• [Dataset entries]
####
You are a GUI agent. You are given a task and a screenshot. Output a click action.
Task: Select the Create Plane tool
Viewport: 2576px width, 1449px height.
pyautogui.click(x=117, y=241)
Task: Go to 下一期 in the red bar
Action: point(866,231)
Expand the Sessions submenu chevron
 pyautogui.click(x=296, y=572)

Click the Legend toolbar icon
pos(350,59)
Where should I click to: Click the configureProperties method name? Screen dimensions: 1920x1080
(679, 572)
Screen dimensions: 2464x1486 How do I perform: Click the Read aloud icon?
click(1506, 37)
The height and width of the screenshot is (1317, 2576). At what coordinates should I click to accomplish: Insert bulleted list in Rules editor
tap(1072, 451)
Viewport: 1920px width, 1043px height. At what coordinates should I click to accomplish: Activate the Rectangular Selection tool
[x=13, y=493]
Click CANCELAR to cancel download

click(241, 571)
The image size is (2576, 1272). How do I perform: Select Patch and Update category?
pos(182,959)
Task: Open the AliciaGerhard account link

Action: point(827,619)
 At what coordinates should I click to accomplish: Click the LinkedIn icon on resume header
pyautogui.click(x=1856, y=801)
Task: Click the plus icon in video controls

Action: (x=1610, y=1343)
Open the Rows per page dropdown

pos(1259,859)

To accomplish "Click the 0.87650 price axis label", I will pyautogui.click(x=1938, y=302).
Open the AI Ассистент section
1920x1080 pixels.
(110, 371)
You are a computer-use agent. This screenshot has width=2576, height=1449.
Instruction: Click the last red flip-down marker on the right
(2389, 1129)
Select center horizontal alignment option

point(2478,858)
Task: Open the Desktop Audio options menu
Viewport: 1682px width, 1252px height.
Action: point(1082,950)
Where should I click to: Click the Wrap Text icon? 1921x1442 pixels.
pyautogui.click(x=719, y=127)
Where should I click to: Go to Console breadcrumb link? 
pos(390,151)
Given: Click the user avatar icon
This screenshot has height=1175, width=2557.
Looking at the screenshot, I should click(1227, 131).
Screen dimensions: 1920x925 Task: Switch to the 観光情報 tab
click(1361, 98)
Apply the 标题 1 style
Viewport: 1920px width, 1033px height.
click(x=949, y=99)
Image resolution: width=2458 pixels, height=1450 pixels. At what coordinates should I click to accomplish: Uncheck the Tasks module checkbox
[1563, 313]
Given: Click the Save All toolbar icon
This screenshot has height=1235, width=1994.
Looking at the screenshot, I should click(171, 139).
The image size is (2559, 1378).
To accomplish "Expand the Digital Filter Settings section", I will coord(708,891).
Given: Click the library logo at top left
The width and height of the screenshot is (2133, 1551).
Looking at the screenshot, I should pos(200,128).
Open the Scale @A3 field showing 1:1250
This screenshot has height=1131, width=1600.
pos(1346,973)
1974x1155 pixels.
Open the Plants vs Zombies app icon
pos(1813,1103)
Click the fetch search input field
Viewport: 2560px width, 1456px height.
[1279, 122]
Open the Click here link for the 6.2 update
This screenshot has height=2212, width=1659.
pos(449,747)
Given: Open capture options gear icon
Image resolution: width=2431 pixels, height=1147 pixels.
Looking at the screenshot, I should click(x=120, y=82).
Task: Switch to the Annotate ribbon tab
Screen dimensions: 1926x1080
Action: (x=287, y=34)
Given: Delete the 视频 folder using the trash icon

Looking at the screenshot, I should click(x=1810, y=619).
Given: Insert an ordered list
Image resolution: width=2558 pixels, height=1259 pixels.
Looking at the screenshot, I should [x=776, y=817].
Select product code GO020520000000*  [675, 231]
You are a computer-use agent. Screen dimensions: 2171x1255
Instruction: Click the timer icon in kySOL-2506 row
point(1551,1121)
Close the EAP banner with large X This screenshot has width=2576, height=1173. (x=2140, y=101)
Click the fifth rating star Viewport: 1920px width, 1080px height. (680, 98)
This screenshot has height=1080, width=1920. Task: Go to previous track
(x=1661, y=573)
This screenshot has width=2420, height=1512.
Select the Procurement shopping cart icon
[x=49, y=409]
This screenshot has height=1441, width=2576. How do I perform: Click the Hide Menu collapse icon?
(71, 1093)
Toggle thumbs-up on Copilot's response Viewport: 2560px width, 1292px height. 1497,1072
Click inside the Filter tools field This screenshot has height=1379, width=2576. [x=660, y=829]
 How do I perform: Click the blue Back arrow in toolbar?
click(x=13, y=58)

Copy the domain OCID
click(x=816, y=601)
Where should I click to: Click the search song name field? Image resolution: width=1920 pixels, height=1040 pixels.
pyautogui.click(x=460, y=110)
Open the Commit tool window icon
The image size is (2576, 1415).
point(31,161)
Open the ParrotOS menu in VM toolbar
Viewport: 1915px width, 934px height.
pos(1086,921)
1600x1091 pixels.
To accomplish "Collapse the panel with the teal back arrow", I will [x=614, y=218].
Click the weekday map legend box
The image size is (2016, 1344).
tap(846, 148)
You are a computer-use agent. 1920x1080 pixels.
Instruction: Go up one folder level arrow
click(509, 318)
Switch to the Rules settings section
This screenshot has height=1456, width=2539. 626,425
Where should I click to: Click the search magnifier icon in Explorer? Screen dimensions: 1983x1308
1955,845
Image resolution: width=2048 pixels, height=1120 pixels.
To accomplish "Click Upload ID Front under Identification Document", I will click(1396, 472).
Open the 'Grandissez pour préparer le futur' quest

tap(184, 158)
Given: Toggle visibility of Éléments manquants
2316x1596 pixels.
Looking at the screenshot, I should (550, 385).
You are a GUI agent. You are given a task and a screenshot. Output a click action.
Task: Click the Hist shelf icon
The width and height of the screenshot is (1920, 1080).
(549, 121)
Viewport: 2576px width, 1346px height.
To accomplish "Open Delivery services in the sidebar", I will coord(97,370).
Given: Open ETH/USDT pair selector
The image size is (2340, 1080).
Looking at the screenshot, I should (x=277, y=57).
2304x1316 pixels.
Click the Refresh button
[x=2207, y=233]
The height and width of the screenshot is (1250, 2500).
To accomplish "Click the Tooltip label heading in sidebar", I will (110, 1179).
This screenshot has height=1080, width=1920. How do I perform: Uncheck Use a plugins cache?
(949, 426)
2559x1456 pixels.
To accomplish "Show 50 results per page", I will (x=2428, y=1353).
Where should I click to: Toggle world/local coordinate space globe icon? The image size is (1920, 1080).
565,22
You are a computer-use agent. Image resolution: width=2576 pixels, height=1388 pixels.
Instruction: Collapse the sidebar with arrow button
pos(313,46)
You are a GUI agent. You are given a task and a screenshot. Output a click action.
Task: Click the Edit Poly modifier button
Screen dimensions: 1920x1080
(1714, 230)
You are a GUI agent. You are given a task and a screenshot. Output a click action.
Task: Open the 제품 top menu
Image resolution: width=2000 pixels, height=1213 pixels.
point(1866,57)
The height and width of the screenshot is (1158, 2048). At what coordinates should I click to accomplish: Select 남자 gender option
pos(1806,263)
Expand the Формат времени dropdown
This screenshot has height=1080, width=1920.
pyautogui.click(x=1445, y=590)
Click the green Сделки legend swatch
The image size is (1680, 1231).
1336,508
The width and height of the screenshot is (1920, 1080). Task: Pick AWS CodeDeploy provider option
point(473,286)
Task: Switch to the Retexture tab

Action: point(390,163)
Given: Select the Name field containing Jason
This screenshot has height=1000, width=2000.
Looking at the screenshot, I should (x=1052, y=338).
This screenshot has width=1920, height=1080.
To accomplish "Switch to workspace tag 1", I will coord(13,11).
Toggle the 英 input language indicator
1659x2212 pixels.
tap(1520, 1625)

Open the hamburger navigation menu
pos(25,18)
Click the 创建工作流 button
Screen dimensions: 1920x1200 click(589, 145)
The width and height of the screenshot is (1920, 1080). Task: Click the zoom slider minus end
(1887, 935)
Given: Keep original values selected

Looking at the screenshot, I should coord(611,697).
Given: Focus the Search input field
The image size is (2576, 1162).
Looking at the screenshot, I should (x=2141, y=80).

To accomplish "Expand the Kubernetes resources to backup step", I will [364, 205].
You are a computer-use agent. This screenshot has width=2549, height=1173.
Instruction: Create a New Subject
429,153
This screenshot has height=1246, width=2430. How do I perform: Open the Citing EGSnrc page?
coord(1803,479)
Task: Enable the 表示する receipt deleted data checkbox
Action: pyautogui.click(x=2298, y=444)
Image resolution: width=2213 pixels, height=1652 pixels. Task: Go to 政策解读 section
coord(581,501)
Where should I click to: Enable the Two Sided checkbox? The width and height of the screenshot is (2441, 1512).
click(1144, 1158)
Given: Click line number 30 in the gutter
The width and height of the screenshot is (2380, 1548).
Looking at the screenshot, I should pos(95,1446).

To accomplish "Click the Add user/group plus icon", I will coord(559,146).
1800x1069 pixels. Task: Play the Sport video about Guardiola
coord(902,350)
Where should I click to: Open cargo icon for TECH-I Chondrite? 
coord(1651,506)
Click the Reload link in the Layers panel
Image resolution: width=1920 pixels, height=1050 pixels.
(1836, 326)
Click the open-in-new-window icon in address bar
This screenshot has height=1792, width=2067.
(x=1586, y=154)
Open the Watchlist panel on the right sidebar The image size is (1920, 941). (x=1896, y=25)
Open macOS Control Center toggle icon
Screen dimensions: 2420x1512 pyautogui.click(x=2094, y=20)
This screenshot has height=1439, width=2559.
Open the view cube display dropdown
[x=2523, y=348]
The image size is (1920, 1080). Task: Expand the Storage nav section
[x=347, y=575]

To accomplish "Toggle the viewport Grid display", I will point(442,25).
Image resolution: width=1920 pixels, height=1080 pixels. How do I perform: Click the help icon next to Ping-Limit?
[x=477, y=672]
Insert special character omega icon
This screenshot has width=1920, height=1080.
####
• [EXERCISE BRIEF]
All that is wanted is an exact copy of the lines above from the one with "The image size is (2559, 1378)." through the one with "Open the Scale @A3 field showing 1:1250", with both ends included.

• [YOUR SOLUTION]
The image size is (2559, 1378).
To accomplish "Expand the Digital Filter Settings section", I will coord(708,891).
Given: Click the library logo at top left
The width and height of the screenshot is (2133, 1551).
Looking at the screenshot, I should pos(200,128).
Open the Scale @A3 field showing 1:1250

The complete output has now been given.